How should I use this medicine?
Take this medicine by mouth. Follow the directions on the prescription label. Shake well before using. Use a specially marked spoon to measure your medicine. Ask your pharmacist if you do not have one. Household spoons are not accurate. Take your doses at regular intervals. Do not take your medicine more often than directed. Do not stop taking except on the advice of your doctor or health care professional.
Talk to your pediatrician regarding the use of this medicine in children. Special care may be needed. While this drug may be prescribed for children for selected conditions, precautions do apply.
What side effects may I notice from receiving this medicine?
Side effects that you should report to your doctor or health care professional as soon as possible:
allergic reactions like skin rash, itching or hives, swelling of the face, lips, or tongue
breast enlargement in men or women
breast milk in women who are not breast-feeding
confusion or restlessness
fast, irregular heartbeat
feeling faint or lightheaded, falls
fever, chills, or sore throat
involuntary or uncontrollable movements of the eyes, mouth, head, arms, and legs
stomach area pain
unusual bleeding or bruising
unusually weak or tired
yellowing of skin or eyes
Side effects that usually do not require medical attention (report to your doctor or health care professional if they continue or are bothersome):
trouble passing urine or change in the amount of urine
What may interact with this medicine?
Do not take this medicine with any of the following medications:
certain antibiotics like clarithromycin, erythromycin, gatifloxacin, grepafloxacin, moxifloxacin, sparfloxacin
medicines for depression, anxiety, or psychotic disturbances
medicines for irregular heart beat like amiodarone, bepridil, dofetilide, encainide, flecainide, propafenone, quinidine
This medicine may also interact with the following medications:
barbiturate medicines like phenobarbital
local and general anesthetics
medicines that treat or prevent blood clots like warfarin
narcotic medicines for pain
What if I miss a dose?
If you miss a dose, take it as soon as you can. If it is almost time for your next dose, take only that dose. Do not take double or extra doses.
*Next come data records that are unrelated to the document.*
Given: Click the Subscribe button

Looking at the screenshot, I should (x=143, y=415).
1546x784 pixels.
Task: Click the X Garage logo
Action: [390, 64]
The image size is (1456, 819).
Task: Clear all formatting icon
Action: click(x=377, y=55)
Where should I keep my medicine?
Keep out of the reach of children.
Store at room temperature below 25 degrees C (77 degrees F). Do not freeze. Protect from light. Throw away any unused medicine after the expiration date.
What should I tell my health care provider before I take this medicine?
They need to know if you have any of these conditions:
frequently drink alcoholic beverages
uncontrollable movement disorder
an unusual or allergic reaction to thioridazine, other medicines foods, dyes, or preservatives
pregnant or trying to get pregnant
What should I watch for while using this medicine?
Visit your doctor or health care professional for regular checks on your progress.
You may get drowsy, dizzy, or have blurred vision. Do not drive, use machinery, or do anything that needs mental alertness until you know how this medicine affects you. Do not stand or sit up quickly, especially if you are an older patient. This reduces the risk of dizzy or fainting spells. Alcohol can increase possible dizziness or drowsiness. Avoid alcoholic drinks.
This medicine can reduce the response of your body to heat or cold. Dress warm in cold weather and stay hydrated in hot weather. If possible, avoid extreme temperatures like saunas, hot tubs, very hot or cold showers, or activities that can cause dehydration such as vigorous exercise.
This medicine can make you more sensitive to the sun. Keep out of the sun. If you cannot avoid being in the sun, wear protective clothing and use sunscreen. Do not use sun lamps or tanning beds/booths.
Your mouth may get dry. Chewing sugarless gum or sucking hard candy, and drinking plenty of water may help. Contact your doctor if the problem does not go away or is severe.